Improving labor productivity is a core facet of automation because it alleviates the pressure skills shortages place on digital manufacturers. Modern machines go beyond it. Engineers aim to maximize optimization while shrinking form factors and incorporating value-added features.

The latest products offer considerable efficiency and performance benefits. For instance, despite being 40% smaller than other models of its class on the market, Schneider Electric’s new ultra-compact Lexium SCARA robot has a 40% longer z-arm stroke. It has one of the smallest footprints and largest work areas available, so it minimizes mounting space and saves valuable floor space without sacrificing speed or accuracy.

Key Operation and Maintenance Considerations

All modern SCARA robots are designed for high-speed, repetitive applications. However, decision-makers must still consider handling, cycle time, quality control and support requirements during model selection. Doing so will help them calculate the total cost of ownership, guiding their investment decisions.

Careful selection is essential. They must consider factors like repeatability, payload capacity, throughput and form factor to find a facility-specific solution. Evaluating individual components may be time-consuming, but it ensures the model will meet its performance requirements.

Almost all the world’s top SCARA robot producers use Harmonic Drive® strain wave gears in their designs to ensure excellent repeatability for accuracy-sensitive assembly tasks. Their moment of inertia is up to 40% lower than that of the standard design, improving dynamic performance considerably. Selecting models with these parts sets facilities up for success.

Decision-makers should also assess the availability of training, technical support and spare parts inventories. Whether a model offers a no-code setup or requires extensive programming knowledge can impact maintenance and uptime. Vendors with robust post-sales support services are ideal for less-resourced facilities.

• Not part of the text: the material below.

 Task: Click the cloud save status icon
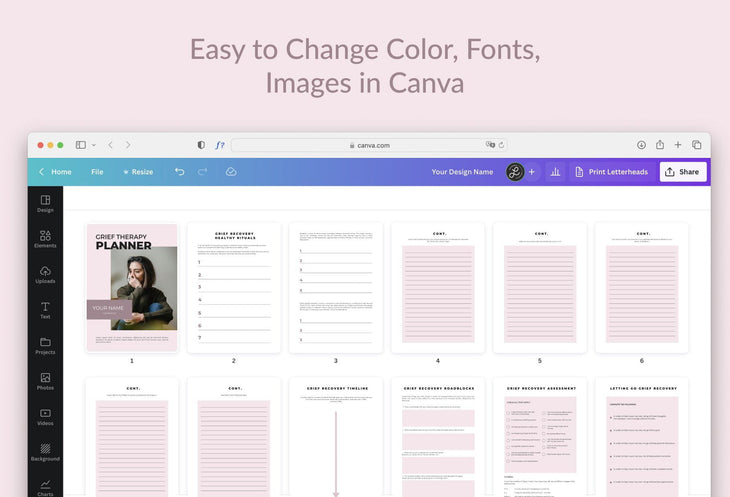click(231, 172)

Looking Toward a SCARA-Centric Future

More and more digital manufacturers are investing in this technology. Its global market will reach an estimated $15.6 billion by 2032, up from $4.7 billion in 2023, attaining a 14.29% compound annual growth rate. The rising demand for faster turnaround times and better quality control fuels its growth.

The race toward market dominance is competitive, and early adopters have an advantage. Cutting-edge robotics is quickly becoming a prerequisite for being able to compete. However, investing in technological modernization is not solely about cornering the market. Customer expectations and production lines are evolving.

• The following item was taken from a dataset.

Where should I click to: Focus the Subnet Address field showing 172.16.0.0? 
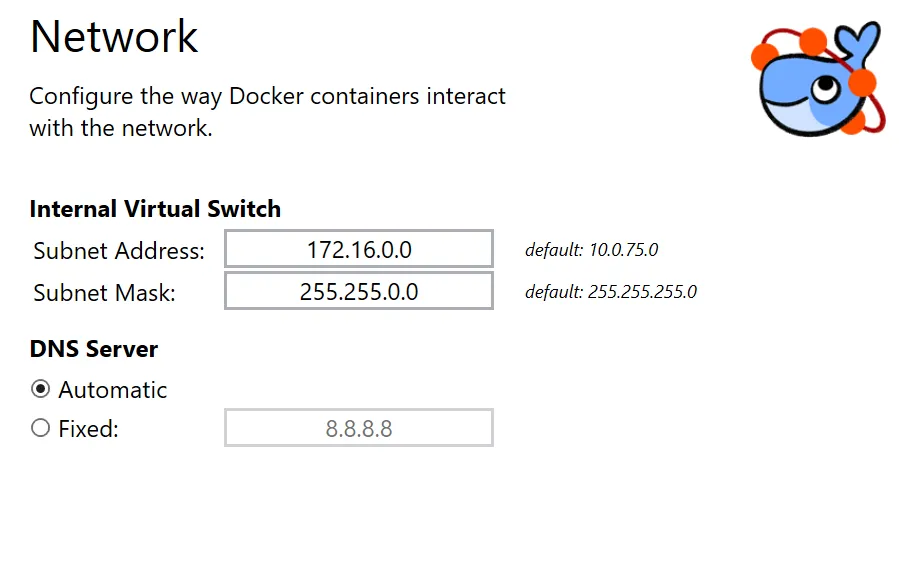pos(359,249)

Given the pace of technological advancement, investing in the latest solutions is tricky. Decision-makers could wait a few years for proof-of-concept designs to prove themselves and prices to become more reasonable. However, they may lose ground to early adopters. Alternatively, a newer, better version of the product they’re waiting for may hit the market.

Perpetually putting off upgrading could adversely affect the company’s productivity and competitiveness. A cost-benefit analysis is essential for deciding whether an upgrade is in their best interest.

Digital Manufacturers Need Modern Robotics

Robotics’ definition and design are much different now than a few decades ago. Digitalization has changed how facilities approach operation and maintenance. They must consider today’s investments in terms of tomorrow’s technology stack. Compatibility, interoperability and usability are key. SCARA robot flexibility is vital for future-proofing digital manufacturing.